Like gas stations attendants of the sky, a technician known as a boom operator manually positioned a refueling tube on a fighter jet below a tanker aircraft. He did this all while lying on his stomach on a platform below deck.

This allowed pilots of both aircrafts to practice docking and undocking from the extendable arm that dropped down from the rear of the tanker to fill up the fighter jets.

The simulated event happened at 30,000 feet, with the tanker flying upwards of 500 miles per hours.

F-22 Fighter

An F-22 Raptor fighter jet assigned to the 27th Fighter Squadron at Joint Base Langley-Eustis, Virginia, approaches an in-flight refueling boom during Red Flag 18-1 over the Nevada Test and Training Range Feb. 7, 2018. Red Flag provides pilots with training using real-time war scenarios (U.S. Air Force photo by Airman 1st Class Andrew D. Sarver)

It was all part of a three-week training at Nellis Air Force Base outside Las Vegas. U.S. airmen and their allies from Australia and Great Britain took part in extensive training operations to prepare for evolving enemy threats.

“A lot of it is these opportunities to build that courage under fire in these training scenarios for when we later deploy,” said Col.
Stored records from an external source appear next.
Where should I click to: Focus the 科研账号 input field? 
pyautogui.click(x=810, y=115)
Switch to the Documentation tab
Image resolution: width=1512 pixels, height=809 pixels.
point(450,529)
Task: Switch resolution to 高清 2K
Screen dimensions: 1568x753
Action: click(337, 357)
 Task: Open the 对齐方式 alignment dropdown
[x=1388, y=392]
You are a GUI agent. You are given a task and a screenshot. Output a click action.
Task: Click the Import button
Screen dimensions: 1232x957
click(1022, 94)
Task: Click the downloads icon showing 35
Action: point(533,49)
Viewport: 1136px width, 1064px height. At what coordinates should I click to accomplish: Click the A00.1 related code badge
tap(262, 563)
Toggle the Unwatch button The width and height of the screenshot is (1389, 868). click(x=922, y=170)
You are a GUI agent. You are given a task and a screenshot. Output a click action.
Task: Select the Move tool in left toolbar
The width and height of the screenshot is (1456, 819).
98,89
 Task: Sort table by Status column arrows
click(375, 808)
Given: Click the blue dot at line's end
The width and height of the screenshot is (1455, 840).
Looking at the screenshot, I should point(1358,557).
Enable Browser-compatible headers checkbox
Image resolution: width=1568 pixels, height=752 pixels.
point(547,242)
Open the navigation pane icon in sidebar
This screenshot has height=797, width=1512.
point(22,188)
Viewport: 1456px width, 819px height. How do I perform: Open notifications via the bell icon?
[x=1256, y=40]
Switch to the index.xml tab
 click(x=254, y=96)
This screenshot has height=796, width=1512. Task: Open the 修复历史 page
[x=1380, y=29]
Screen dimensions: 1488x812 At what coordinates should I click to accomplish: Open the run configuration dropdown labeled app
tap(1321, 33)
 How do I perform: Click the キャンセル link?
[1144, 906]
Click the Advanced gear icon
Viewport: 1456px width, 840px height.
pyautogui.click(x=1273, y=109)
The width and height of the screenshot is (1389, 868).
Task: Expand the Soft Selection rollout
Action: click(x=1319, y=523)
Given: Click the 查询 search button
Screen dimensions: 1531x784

Richard Dickens, a Red Flag training commander from Seymour Johnson Air Force Base in North Carolina.

Throughout the flight, about four jets came up for refueling. On a normal day during the training, 10 to 12 jets will need to be refueled. Around 80 aircraft have taken off twice daily from the landing strips at Nellis during the training.

With the vast expanse of 15,000 square miles of restricted airspace and 2.9 million acres of land, the Nevada test and training range is an ideal space to mimic air-to-air combat and refueling missions simulating real-world threat scenarios.

Nellis AFB

An aerial map of Nellis Air Force Base (Bing)

Crews are divided into two groups – that of a mock enemy combatant, known as the red team, and the blue team, which is made to represent coalition forces. They engage each other in mock war games scenarios

Tanker Flight

A KC-135 stratotanker sits on the tarmac at Nellis Air Force Base during Red Flag training exercises. Called the "gas station" of the sky. (Fox News)

“I think it goes without saying that the U.K. and Australia are two of our closest allies of which we have great inner operability with and it provides another opportunity to allow that to happen on a high end,” said Col. Christopher Zulke, commander of the Nevada Test and Training range.

The training exercises also allow for maintenance crews and ground controllers as well as space and cyber operators to support the “missions” with full integration.

Pilots from other bases around the country are also invited and bring back the knowledge and training they have learned.

Fox News was granted access to fly along in a KC-135R stratotanker that refueled F-16 and F-22 fighter jets in midair.

Opportunities for pilots to debrief after these training missions are an important part of the exercises. It allows them to go over things that they could have done differently and other aspects that worked and didn’t work.

Red Flag training operations happen several times throughout the year at Nellis and this most recent one capped off the first exercise of the year.

Red Flag exercises began after the Vietnam War. It was found that the longer pilots were able to survive combat was directly related to the number of missions they experienced before actual engagement with the enemy, leading to more success in the air.